◆ Task details: Edit the listing below by changing "dropdown" to "drop-down", then write out every line again with nothing else altered and the pictures omitted.

◆ Material shown:
---

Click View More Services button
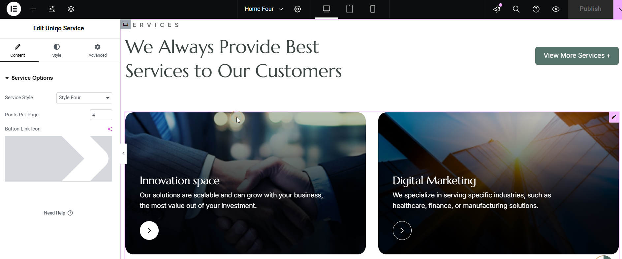Screen dimensions: 622x259 [577, 56]
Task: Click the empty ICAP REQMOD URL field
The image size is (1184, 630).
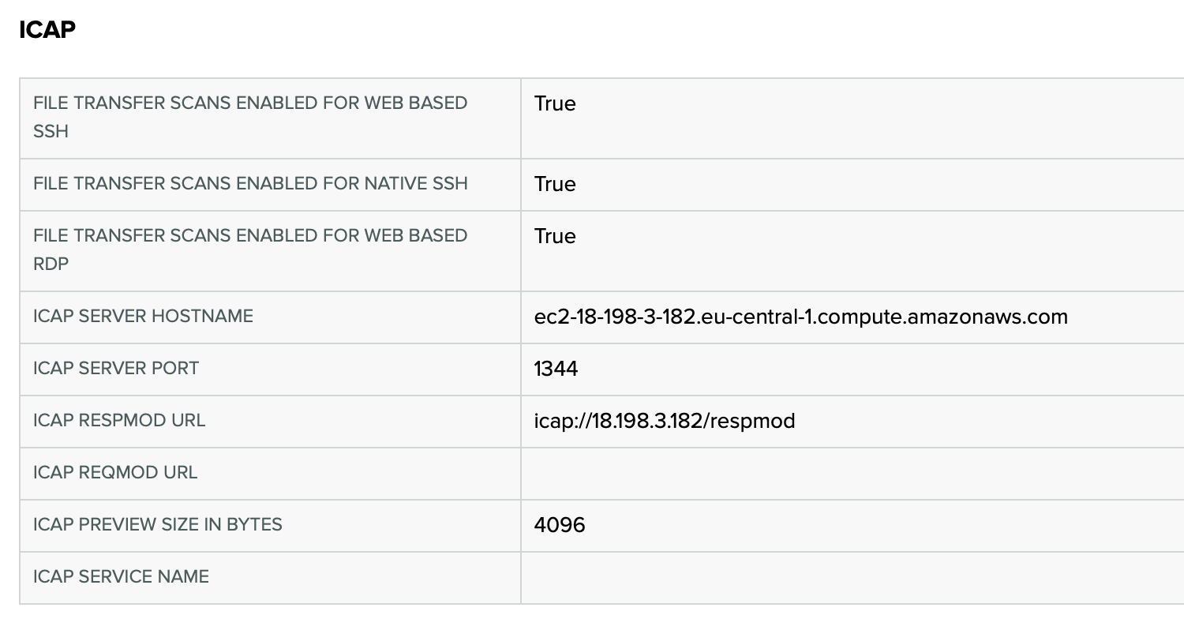Action: [x=852, y=474]
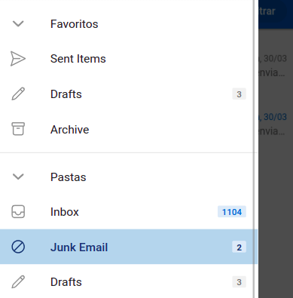This screenshot has height=298, width=293.
Task: Click the Junk Email count badge 2
Action: click(239, 247)

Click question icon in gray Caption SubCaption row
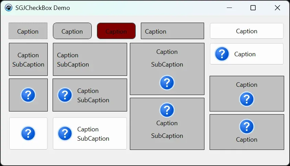click(65, 95)
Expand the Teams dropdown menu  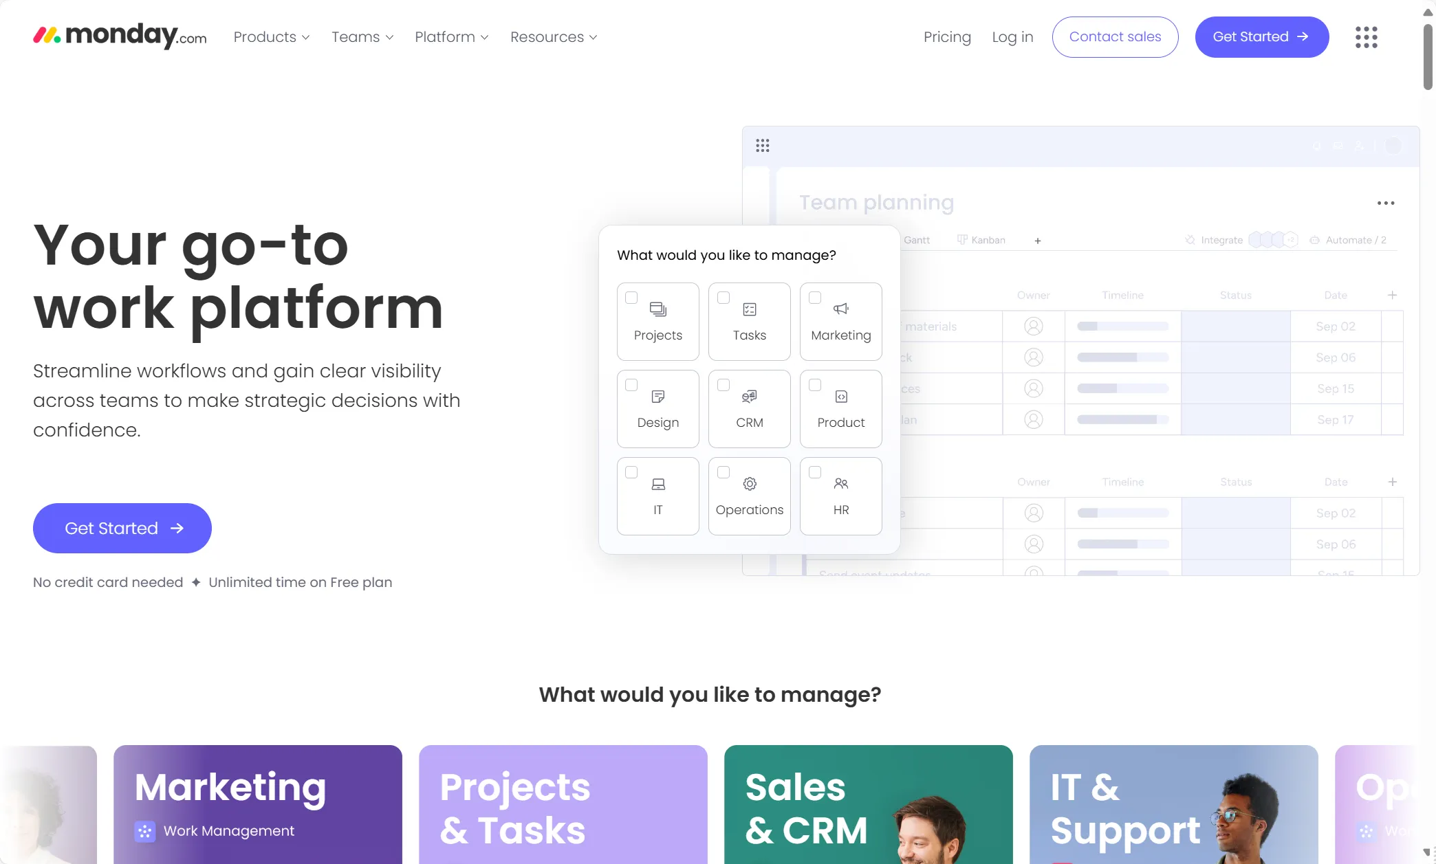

---

◆ Completed exercise:
Click View More Services button
Screen dimensions: 622x259 [577, 56]
Task: Click the empty ICAP REQMOD URL field
The image size is (1184, 630).
Action: [x=852, y=474]
This screenshot has height=298, width=293.
Task: Click the Junk Email count badge 2
Action: click(239, 247)

Click question icon in gray Caption SubCaption row
click(65, 95)
Expand the Teams drop-down menu  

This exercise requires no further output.